Trond Fausa Aurvåg (born 2 December 1972) is a Norwegian actor, film director, and poet.

After graduating from the Norwegian National Academy of Theatre in 2001, he has acted at Oslo Nye Teater since 2001. Here he has acted in plays such as Amadeus, Manndomsprøven and Tatt av kvinnen. As a film actor he is best known for his leading roles in the films Andreaskorset (2004) and Den brysomme mannen (2006). He has also starred in the music video for Lemaitre's song "We Got U".
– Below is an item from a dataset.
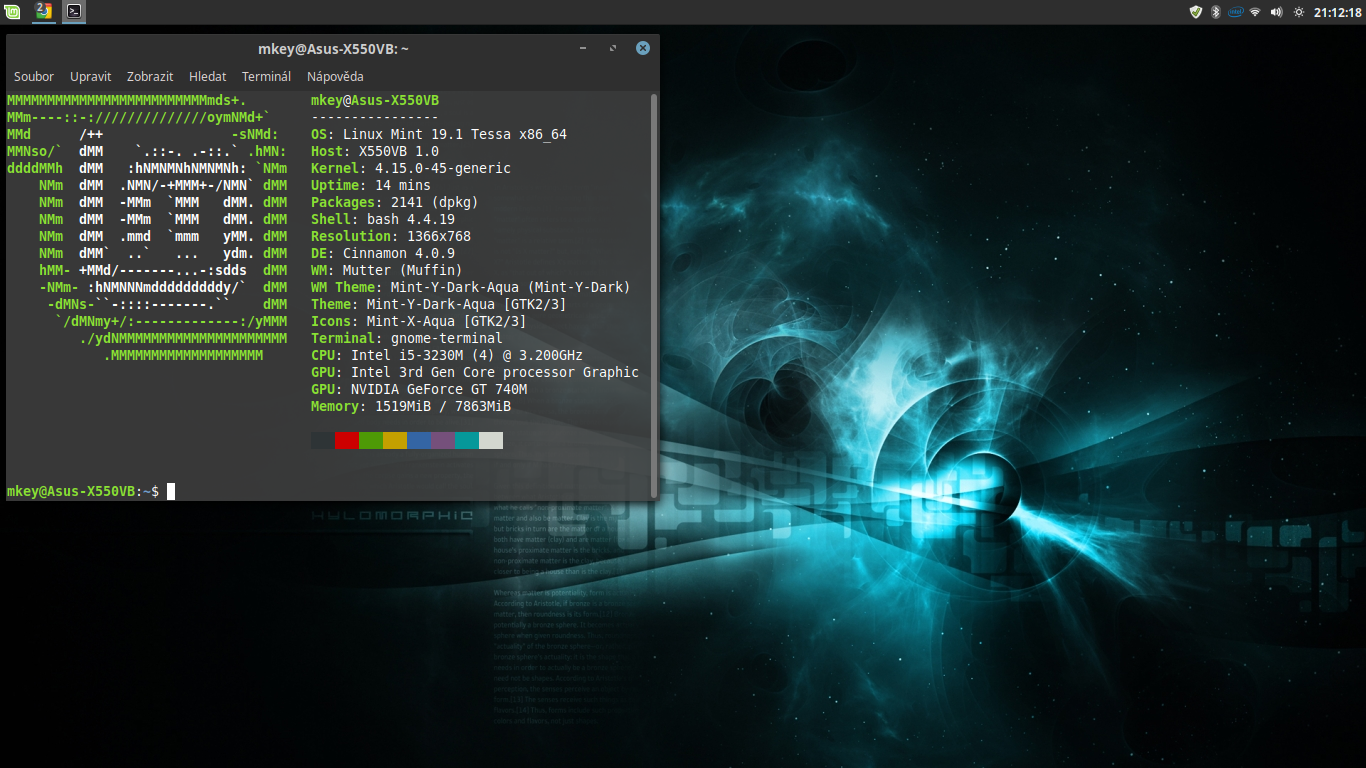Screen dimensions: 1366x768
Task: Open the Intel graphics tray icon
Action: click(1235, 12)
He won two Amandas—the main Norwegian film award—in 2006, for best actor for his role in Den brysomme mannen, and for the short film Alene menn sammen, which he directed. He gained some international attention co-starring with Steven Van Zandt in the TV series Lilyhammer, playing Van Zandt's partner in crime. For this role he won the Gullruten Award in 2014 for best actor. He will be part of Christopher Nolans next movie Oppenheimer to premiere this summer portraying the ukrainian scientist George Kistiakowsky.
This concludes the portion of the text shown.